Well first off I can say definitively that one call and one email from the outside rep isn’t good enough. Similar to getting everyone on the same page with a lead definition, everyone from inside sales, marketing and outside sales should come up with a game plan on how every lead should be handled after the date it was passed.

For example let’s say the prospect “no shows” for the initial scheduled call, like I said two activities isn’t adequate. What has traditionally worked for us during most of our client engagements would be to have the outside rep approach it this way:

Day 1 – Prospect receives - Voicemail #1 / Email #1
Day 3 – Prospect receives - Voicemail #2 / Email #2
Day 5 – Prospect receives an invitation via Outlook proposing a new meeting time within the next 5business days

If there is still is no response then the leads should be placed back in the hands of the inside rep that set the initial meeting. This all should take place within 7 business days. We don’t want to run the risk of the prospect forgetting about you, but at the same time gives them a chance to respond assuming they had a legitimate reason for missing the first meeting. You obviously don’t want to run the risk of annoying them.

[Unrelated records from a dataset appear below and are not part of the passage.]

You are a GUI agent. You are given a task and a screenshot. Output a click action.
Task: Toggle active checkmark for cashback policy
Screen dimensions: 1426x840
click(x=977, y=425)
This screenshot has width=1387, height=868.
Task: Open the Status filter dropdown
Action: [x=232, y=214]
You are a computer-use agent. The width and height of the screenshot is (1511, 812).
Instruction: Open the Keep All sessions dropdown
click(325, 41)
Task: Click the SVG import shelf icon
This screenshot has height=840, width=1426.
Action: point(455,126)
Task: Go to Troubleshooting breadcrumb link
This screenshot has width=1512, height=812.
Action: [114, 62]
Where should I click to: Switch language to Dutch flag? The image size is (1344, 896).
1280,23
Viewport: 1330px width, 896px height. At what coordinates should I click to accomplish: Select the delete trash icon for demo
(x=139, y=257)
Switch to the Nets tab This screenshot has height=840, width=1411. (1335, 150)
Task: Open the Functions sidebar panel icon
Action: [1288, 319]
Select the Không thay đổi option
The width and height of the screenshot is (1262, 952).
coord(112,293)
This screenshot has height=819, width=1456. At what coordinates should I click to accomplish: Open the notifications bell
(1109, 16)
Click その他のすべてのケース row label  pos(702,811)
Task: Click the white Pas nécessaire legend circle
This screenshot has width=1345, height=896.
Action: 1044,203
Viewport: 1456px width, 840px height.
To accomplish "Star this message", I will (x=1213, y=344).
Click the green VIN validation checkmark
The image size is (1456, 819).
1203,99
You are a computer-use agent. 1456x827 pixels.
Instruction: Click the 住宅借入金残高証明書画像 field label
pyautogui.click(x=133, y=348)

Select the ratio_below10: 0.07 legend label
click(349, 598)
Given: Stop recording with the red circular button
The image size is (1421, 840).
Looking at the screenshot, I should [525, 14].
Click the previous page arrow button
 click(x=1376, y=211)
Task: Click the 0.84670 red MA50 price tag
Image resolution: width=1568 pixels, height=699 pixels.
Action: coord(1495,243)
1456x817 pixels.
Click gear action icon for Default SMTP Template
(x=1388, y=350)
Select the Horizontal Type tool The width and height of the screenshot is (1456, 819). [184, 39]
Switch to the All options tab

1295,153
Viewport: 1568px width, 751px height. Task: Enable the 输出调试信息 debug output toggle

Another aspect of the process to consider is how long should an outside rep nurture a lead post their meeting? Let’s say they have a solid initial call, there is a defined pain and the prospect can clearly see how your product can help. But in typical outside rep fashion, they determine since the budget dollars may be difficult for the prospect to pull together or the timeframe is outside of 6 months, they aren’tgoing to dedicate much time to it. Soon that lead is left in purgatory with no one left to nurture it. If you ask me, these are the things that outside reps get paid to work on beyond the pipeline on their immediate radar. We could leave this up to the inside reps to stay on top of, but in my opinion once it’s transitioned over to the outside rep who had the meeting it should stay with them to cultivate. This also helps for continuity sake, since the prospect may get confused as to who their point of contact actually is within your company.

At the end of the day it really is all about communication, right? -Last time I checked isn’t that what sales and marketing are supposed to experts at?